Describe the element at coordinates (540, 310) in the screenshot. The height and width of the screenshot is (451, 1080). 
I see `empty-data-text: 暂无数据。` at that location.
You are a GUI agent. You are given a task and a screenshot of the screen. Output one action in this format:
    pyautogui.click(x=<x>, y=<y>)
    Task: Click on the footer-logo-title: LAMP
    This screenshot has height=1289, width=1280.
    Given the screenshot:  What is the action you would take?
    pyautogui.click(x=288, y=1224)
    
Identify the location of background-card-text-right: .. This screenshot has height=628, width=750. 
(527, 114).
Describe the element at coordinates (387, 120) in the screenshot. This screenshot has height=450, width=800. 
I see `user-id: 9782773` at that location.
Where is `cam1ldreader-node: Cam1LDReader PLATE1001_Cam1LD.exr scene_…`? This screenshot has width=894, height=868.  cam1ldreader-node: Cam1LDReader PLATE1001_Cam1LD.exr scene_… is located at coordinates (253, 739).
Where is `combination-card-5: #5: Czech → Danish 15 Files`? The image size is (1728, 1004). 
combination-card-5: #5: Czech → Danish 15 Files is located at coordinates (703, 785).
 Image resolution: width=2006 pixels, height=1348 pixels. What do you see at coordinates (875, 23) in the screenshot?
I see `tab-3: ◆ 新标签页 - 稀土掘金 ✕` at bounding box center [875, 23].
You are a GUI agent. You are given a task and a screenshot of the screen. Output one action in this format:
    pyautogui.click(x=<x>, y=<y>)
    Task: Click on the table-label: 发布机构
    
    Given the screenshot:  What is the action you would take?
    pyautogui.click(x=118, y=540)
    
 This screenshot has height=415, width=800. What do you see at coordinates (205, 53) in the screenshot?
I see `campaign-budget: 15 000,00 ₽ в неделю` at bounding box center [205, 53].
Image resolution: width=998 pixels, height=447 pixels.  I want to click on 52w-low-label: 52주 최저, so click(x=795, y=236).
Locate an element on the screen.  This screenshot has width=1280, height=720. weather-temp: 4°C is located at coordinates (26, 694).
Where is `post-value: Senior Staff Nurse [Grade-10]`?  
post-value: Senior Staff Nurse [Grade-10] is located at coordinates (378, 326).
****************************************
*Description of the task:* Count the lines in the material above that contain the string "Nurse", treating uppercase and lowercase letters as different, and reply with the number alone.

*Your response:* 2